To be sure, this is a slow read. Like Henry James, Ferguson became more baroque as her career progressed, and some sentences pile clause upon clause, requiring a second go to capture the sense of them. Plot-wise, no one will mistake this for a thriller, even though there’s a Nazi-signalling peacock, a centuries old mysterious death, and the looming threat of annihilation at the hands of Britain’s enemies. Really, it’s a story about people who resist change, and why. It’s a reminder of how the past haunts the present, and the benefits of making amends. It’s about how families get trapped in patterns of behaviour, by the strictures of social class, and by economic difficulties.

Do make time for the novel. It is studded with delightful stories, funny set pieces, and sharp social criticism. Some reviewers have described the Roundelay family as loathsome. I found them sympathetic, even though they’re comically self-absorbed. After all, the married couple at the heart of the novel love one another and their children. Servants, while unquestioningly trapped below stairs in the hierarchy of Delaye, are largely treated with respect. Ancient, penniless relations and retainers are sheltered — though the same cannot be said for evacuees. The scene where the Roundelays, ambushed by a government official, repel mothers and babies, orphans, and other needy cases, is one of the funniest in the novel, and it’s perversely hard not to root for them.

Elsewhere, Ferguson provides colourful, insular locals who speak a strange patois that’s part French, part god knows what and who, like all such rustics in novels of this ilk, provide a taproot to the region’s past.

Finally, there is an amusing, open-minded vicar. He befriends the youngest Roundelay daughter, Angela, the girl most troubled by deep feelings and a strange affinity for the peacock. She suspects it might be a reincarnation of the house’s former running footmen, and that it’s having a relationship of sorts with the housemaid, herself descended from a line of women who have always served the family. She’s not wrong.

Along the way Ferguson finds time to mock the press and other institutions, and takes bullseye potshots at England’s wartime spirit. Evelyn Roundelay receives a letter from her sister, in London, saying, “We had an air raid warning in church yesterday just after the P.M.’s speech, but nobody turned a hair; they thought it was something gone wrong with the organ, and in short, we played the ukulele till the ship went down.

“If you’re short of torches, I’m told in some of the shops that they’re expecting a consignment of American batteries.

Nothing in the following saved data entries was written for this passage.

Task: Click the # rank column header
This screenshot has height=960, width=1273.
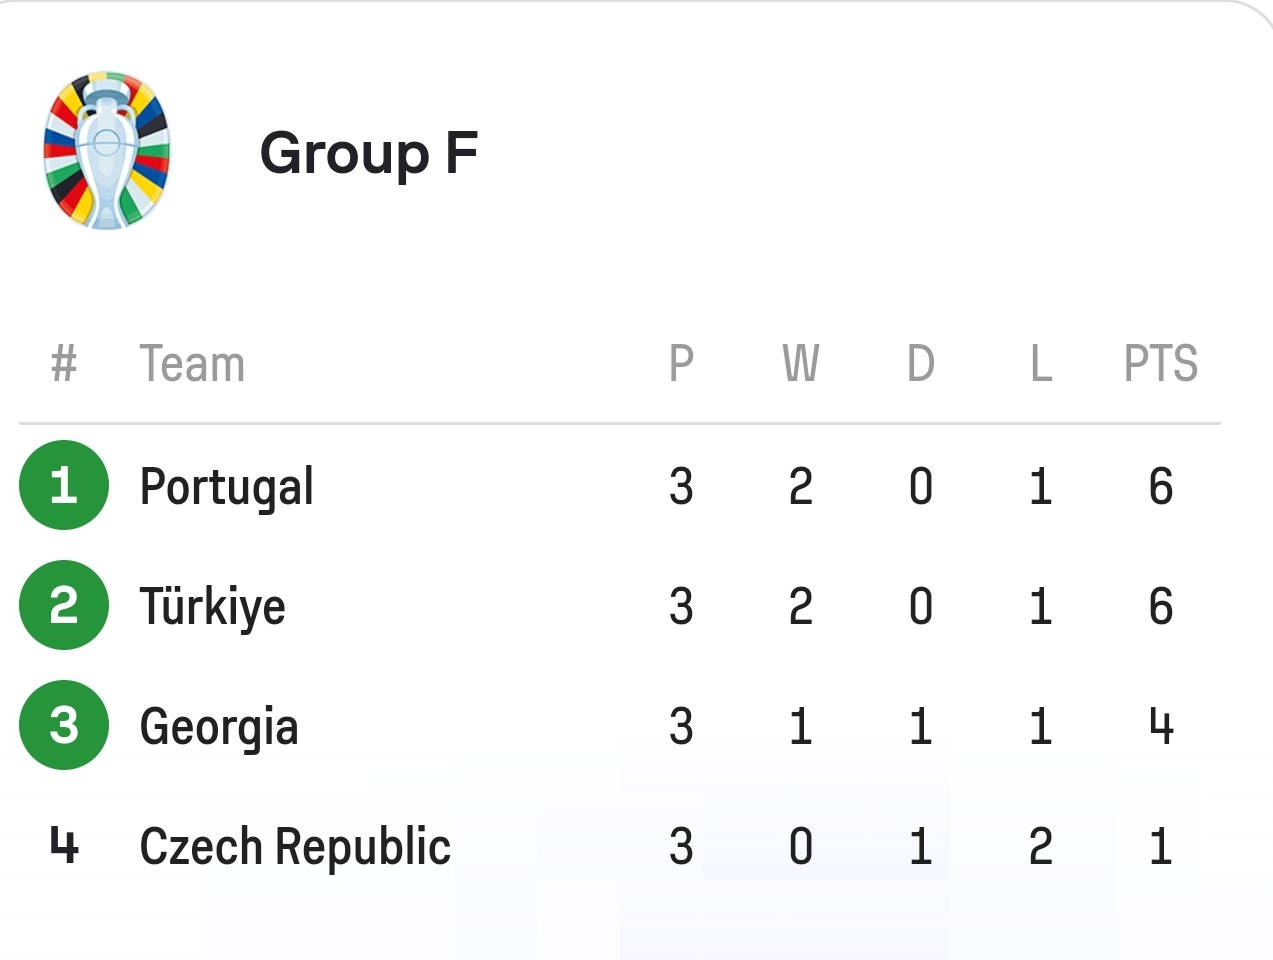Action: click(64, 364)
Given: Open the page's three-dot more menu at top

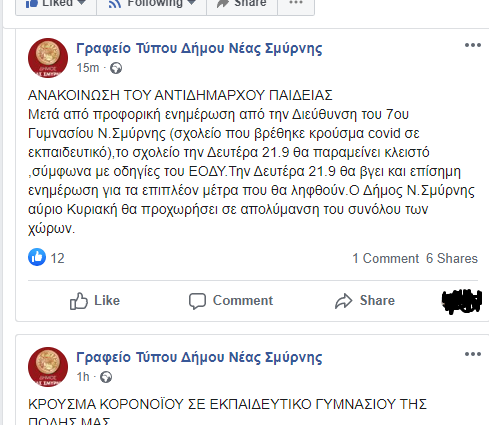Looking at the screenshot, I should 296,7.
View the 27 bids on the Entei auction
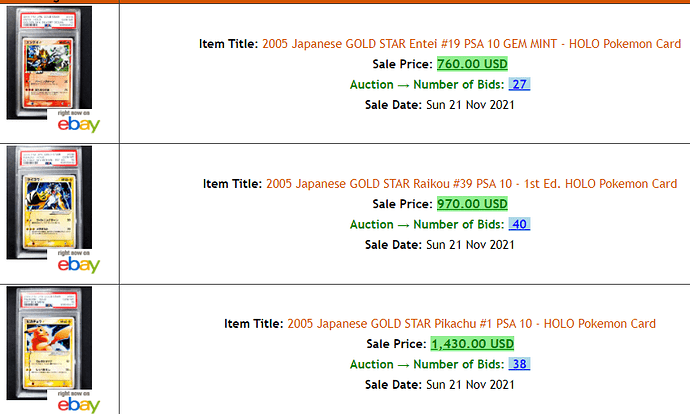 pos(519,84)
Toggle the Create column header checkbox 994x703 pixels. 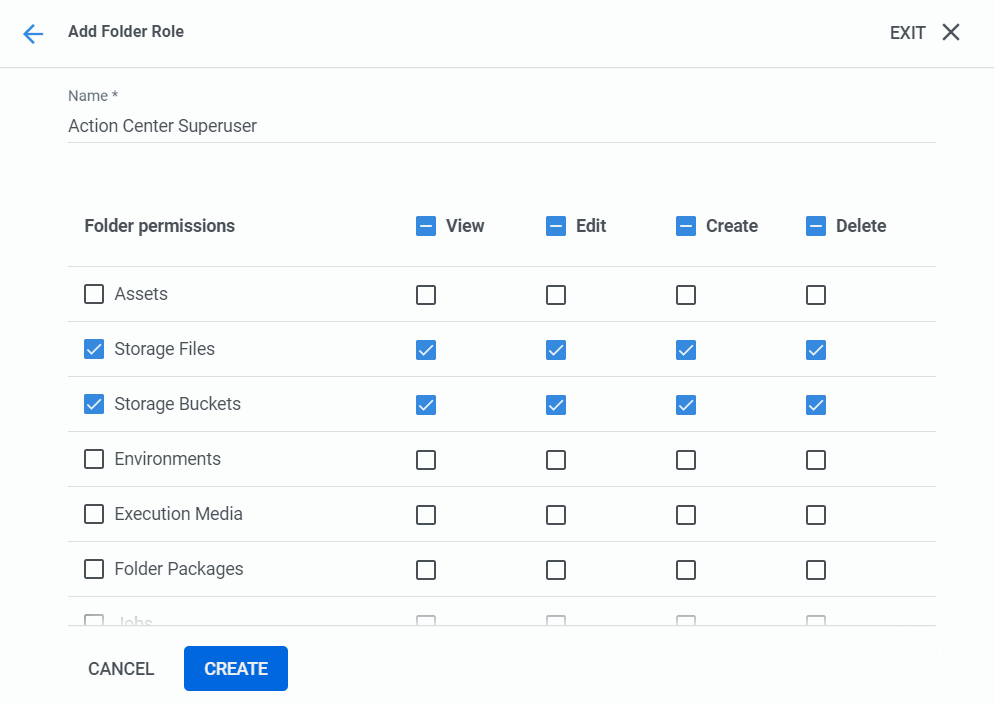click(686, 226)
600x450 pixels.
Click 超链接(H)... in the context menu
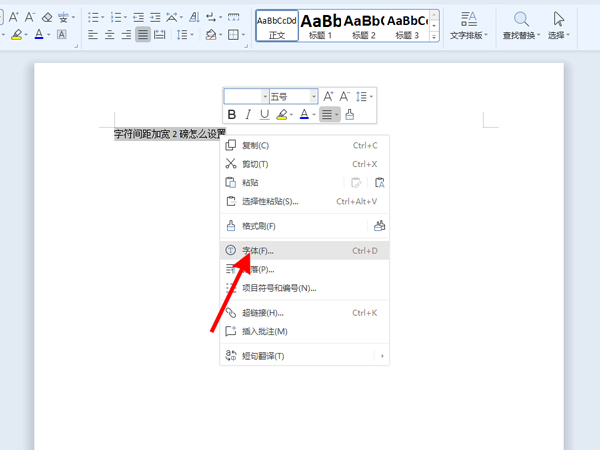(x=263, y=313)

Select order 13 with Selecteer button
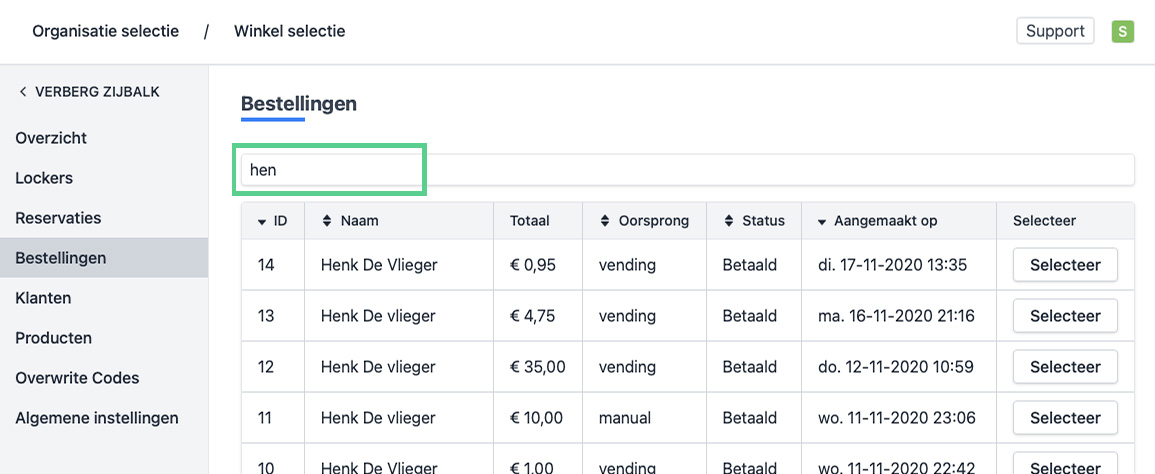click(x=1065, y=316)
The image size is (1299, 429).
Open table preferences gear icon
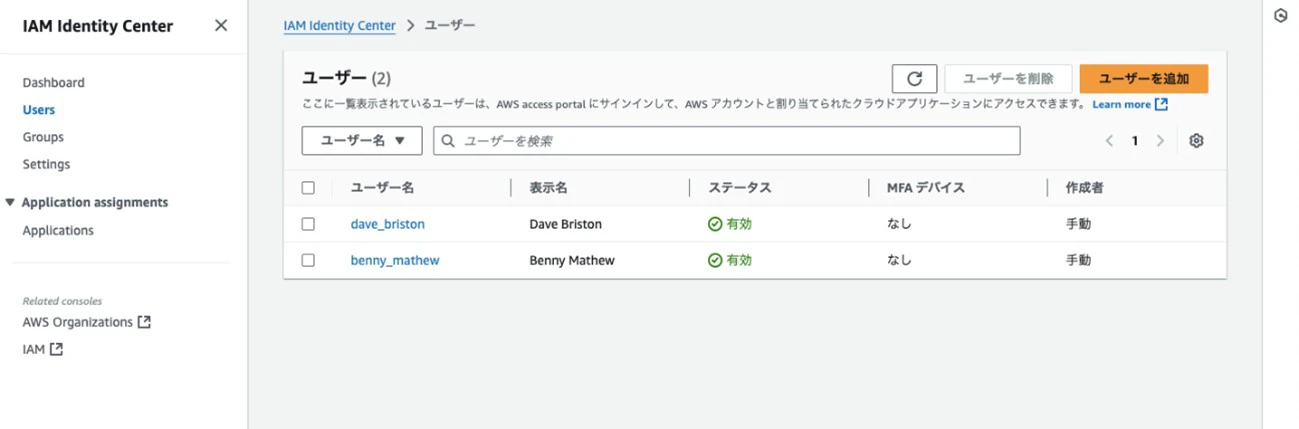tap(1196, 141)
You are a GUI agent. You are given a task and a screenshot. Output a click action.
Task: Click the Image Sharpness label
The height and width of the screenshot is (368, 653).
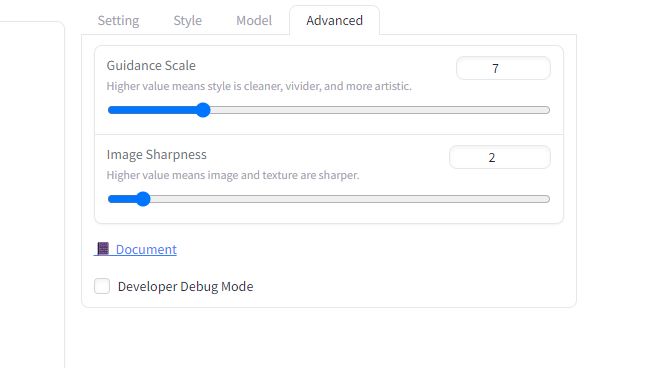coord(157,154)
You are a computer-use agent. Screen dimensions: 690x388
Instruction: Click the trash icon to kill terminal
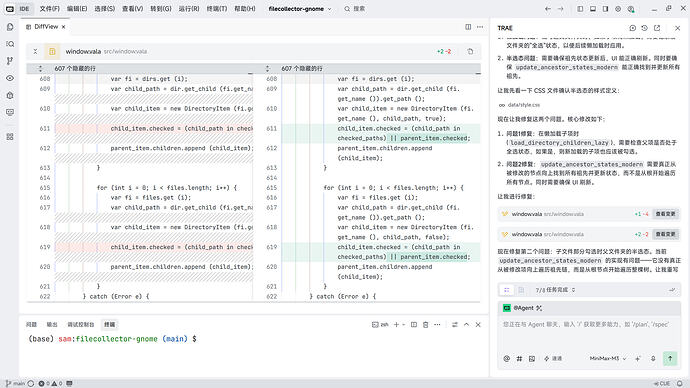coord(425,325)

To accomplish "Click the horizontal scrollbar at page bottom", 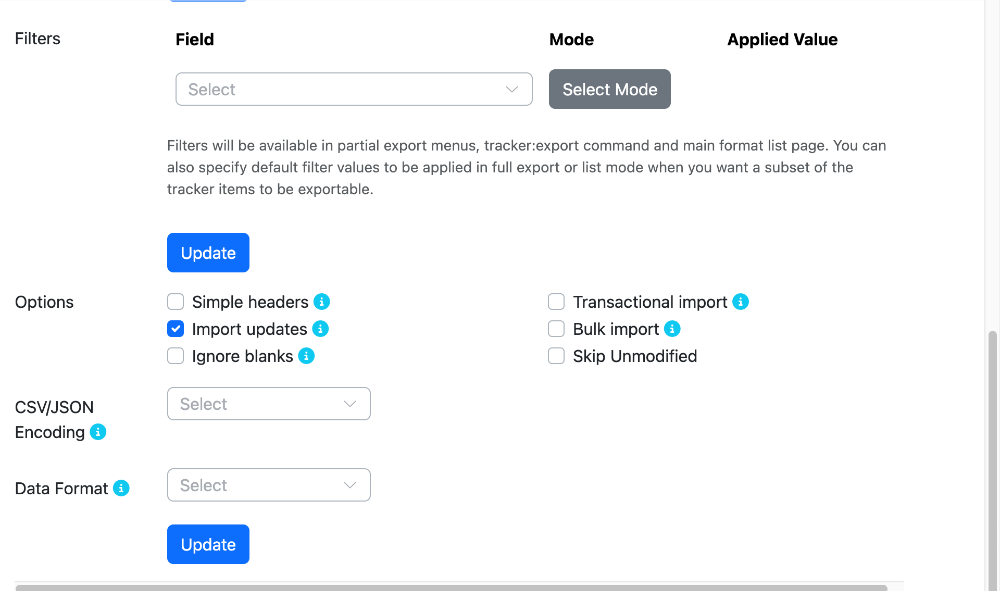I will (x=451, y=588).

They’ll cost 11d., I hear — about three-quarters more than the proper price, so America wins the war once again, at the beginning of it, this time, instead of the end. Meanwhile, I guess and surmise and ‘low our cue is to be terribly polite about the U.S.A. for some months yet, with plenteous reference to The Mayflower, our roots in common soil and great traditions of liberty, so wise up your cheer-squads to whoop it up for Gopher Prairie, fair city of hundred per-cent two-fisted, red-blooded, up-and-coming reg-lar fellows.”

I’ll stop laughing long enough to say that if you’re new to Ferguson, and, say, a fan of novels such as Cold Comfort Farm, that I predict you’ll enjoy this hilarious novel in which nothing — and everything — happens.